Once the line with "Image resolution: width=863" is found in the entries below, print it and each following line exactly, stopping after the line with "Open the Reorder"; print nothing else.

+-------+

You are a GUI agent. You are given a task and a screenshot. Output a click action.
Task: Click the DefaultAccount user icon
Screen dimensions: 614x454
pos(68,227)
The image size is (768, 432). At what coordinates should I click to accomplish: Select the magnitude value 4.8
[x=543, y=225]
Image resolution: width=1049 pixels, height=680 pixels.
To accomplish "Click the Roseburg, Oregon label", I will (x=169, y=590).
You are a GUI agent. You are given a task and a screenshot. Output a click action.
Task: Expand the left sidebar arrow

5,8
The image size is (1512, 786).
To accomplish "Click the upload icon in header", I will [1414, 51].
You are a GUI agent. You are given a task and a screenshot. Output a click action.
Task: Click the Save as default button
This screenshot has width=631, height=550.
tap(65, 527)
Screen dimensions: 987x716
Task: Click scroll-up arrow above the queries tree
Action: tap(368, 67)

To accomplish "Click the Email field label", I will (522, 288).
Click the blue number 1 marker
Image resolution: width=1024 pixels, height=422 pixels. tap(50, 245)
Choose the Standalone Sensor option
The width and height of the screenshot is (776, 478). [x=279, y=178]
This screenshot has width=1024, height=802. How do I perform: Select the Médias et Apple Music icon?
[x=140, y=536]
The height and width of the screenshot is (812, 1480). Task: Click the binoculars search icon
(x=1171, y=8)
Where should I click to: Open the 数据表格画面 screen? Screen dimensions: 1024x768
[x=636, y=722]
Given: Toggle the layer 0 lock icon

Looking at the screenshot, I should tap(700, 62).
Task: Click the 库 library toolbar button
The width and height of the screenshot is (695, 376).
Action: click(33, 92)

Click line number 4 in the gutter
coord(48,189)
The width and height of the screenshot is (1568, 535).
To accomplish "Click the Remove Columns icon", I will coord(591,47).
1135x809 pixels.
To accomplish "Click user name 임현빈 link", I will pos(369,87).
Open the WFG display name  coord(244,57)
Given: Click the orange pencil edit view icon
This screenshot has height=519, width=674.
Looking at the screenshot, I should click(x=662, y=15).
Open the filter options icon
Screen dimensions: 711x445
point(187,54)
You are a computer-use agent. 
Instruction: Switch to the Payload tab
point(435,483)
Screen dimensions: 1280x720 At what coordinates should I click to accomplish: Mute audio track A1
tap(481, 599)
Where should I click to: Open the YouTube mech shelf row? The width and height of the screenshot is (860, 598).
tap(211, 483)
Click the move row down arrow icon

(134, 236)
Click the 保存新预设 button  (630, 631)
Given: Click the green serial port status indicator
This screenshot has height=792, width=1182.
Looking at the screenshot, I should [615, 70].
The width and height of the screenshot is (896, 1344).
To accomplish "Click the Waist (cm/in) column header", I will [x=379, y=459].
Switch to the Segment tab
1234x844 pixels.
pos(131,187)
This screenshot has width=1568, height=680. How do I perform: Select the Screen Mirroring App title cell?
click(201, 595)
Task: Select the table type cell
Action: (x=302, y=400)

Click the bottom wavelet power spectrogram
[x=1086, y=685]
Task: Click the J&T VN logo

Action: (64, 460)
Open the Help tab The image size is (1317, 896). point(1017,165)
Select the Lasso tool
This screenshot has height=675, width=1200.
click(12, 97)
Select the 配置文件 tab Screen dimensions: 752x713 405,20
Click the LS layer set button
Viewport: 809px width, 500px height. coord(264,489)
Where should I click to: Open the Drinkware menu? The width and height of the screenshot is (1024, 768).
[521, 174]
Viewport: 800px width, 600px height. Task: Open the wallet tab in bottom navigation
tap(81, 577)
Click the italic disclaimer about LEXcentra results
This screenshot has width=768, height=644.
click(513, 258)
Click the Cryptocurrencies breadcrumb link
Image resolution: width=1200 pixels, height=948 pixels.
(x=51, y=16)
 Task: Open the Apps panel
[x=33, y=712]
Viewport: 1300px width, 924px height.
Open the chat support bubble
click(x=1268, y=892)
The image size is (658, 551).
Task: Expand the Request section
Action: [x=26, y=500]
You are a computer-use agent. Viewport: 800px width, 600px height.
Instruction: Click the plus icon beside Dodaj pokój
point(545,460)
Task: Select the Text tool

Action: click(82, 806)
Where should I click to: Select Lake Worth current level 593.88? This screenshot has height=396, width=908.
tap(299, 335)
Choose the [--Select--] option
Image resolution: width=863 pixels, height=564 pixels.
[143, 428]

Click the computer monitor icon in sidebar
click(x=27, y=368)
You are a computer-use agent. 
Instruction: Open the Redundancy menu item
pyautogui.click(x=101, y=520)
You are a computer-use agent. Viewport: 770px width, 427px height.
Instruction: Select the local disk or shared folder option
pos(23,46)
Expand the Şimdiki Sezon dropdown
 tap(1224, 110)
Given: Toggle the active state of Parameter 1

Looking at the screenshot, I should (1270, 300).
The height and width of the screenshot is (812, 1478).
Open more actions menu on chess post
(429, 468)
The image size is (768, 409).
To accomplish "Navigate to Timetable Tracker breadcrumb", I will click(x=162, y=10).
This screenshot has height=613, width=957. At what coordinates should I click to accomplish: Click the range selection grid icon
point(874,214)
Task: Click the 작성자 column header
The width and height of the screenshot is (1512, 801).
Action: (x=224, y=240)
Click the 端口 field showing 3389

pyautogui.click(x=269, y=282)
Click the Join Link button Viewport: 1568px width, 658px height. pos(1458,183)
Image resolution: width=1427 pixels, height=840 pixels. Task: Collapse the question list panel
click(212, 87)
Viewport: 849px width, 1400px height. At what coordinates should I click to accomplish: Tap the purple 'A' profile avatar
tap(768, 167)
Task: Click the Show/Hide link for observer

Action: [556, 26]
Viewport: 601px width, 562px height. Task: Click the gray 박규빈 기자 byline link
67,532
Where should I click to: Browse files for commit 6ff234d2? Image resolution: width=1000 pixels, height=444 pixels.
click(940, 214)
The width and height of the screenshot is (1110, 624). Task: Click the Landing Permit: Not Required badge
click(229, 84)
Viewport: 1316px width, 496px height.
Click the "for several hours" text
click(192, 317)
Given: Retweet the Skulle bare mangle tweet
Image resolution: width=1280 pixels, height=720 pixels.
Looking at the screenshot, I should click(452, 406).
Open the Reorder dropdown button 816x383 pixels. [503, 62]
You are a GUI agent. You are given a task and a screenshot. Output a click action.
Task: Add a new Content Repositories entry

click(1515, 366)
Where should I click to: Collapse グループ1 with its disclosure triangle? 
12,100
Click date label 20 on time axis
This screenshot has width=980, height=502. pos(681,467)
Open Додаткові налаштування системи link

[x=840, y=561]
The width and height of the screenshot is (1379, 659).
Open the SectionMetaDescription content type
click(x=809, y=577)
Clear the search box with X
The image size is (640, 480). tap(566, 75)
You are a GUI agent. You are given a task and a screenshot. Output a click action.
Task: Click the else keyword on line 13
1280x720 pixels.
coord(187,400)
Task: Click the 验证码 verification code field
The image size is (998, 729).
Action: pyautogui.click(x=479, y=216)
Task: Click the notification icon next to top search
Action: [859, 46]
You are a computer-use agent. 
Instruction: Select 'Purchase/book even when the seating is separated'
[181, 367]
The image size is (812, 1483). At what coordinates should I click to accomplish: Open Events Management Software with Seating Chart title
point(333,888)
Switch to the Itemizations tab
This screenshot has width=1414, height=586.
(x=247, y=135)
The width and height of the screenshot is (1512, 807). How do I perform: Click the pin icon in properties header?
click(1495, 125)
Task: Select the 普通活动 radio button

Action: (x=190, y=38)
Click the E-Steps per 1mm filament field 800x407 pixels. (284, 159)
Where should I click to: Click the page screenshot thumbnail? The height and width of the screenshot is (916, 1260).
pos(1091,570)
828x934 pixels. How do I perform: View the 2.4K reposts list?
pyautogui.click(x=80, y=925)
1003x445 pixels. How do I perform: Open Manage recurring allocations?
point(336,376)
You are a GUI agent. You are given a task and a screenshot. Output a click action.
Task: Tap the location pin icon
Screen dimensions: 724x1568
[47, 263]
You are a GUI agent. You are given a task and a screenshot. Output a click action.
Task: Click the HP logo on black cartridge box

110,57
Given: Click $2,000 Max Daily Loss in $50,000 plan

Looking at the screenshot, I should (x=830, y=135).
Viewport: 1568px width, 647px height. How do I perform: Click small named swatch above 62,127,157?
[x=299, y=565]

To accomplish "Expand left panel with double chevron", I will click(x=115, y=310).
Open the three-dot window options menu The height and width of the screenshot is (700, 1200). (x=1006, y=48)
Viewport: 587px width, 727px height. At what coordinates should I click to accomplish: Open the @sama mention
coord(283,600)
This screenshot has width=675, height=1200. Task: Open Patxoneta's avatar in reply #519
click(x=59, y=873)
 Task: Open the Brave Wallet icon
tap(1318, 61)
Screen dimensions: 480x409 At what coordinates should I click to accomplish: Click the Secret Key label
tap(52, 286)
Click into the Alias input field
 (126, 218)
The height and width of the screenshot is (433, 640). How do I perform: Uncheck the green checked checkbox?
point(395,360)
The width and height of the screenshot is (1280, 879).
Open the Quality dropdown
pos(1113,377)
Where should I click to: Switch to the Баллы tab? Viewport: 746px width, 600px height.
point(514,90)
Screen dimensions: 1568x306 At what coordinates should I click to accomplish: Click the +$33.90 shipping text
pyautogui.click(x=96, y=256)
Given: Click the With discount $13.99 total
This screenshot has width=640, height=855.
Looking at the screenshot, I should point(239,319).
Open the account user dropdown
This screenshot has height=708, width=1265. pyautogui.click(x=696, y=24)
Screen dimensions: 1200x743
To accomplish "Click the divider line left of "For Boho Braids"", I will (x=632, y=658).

+-------+

# [ANSWER]
Image resolution: width=863 pixels, height=564 pixels.
[143, 428]

Click the computer monitor icon in sidebar
click(x=27, y=368)
You are a computer-use agent. 
Instruction: Open the Redundancy menu item
pyautogui.click(x=101, y=520)
You are a computer-use agent. Viewport: 770px width, 427px height.
Instruction: Select the local disk or shared folder option
pos(23,46)
Expand the Şimdiki Sezon dropdown
 tap(1224, 110)
Given: Toggle the active state of Parameter 1

Looking at the screenshot, I should (1270, 300).
The height and width of the screenshot is (812, 1478).
Open more actions menu on chess post
(429, 468)
The image size is (768, 409).
To accomplish "Navigate to Timetable Tracker breadcrumb", I will click(x=162, y=10).
This screenshot has height=613, width=957. At what coordinates should I click to accomplish: Click the range selection grid icon
point(874,214)
Task: Click the 작성자 column header
The width and height of the screenshot is (1512, 801).
Action: (x=224, y=240)
Click the 端口 field showing 3389

pyautogui.click(x=269, y=282)
Click the Join Link button Viewport: 1568px width, 658px height. pos(1458,183)
Image resolution: width=1427 pixels, height=840 pixels. Task: Collapse the question list panel
click(212, 87)
Viewport: 849px width, 1400px height. At what coordinates should I click to accomplish: Tap the purple 'A' profile avatar
tap(768, 167)
Task: Click the Show/Hide link for observer

Action: [556, 26]
Viewport: 601px width, 562px height. Task: Click the gray 박규빈 기자 byline link
67,532
Where should I click to: Browse files for commit 6ff234d2? Image resolution: width=1000 pixels, height=444 pixels.
click(940, 214)
The width and height of the screenshot is (1110, 624). Task: Click the Landing Permit: Not Required badge
click(229, 84)
Viewport: 1316px width, 496px height.
Click the "for several hours" text
click(192, 317)
Given: Retweet the Skulle bare mangle tweet
Image resolution: width=1280 pixels, height=720 pixels.
Looking at the screenshot, I should click(452, 406).
Open the Reorder dropdown button 816x383 pixels. [503, 62]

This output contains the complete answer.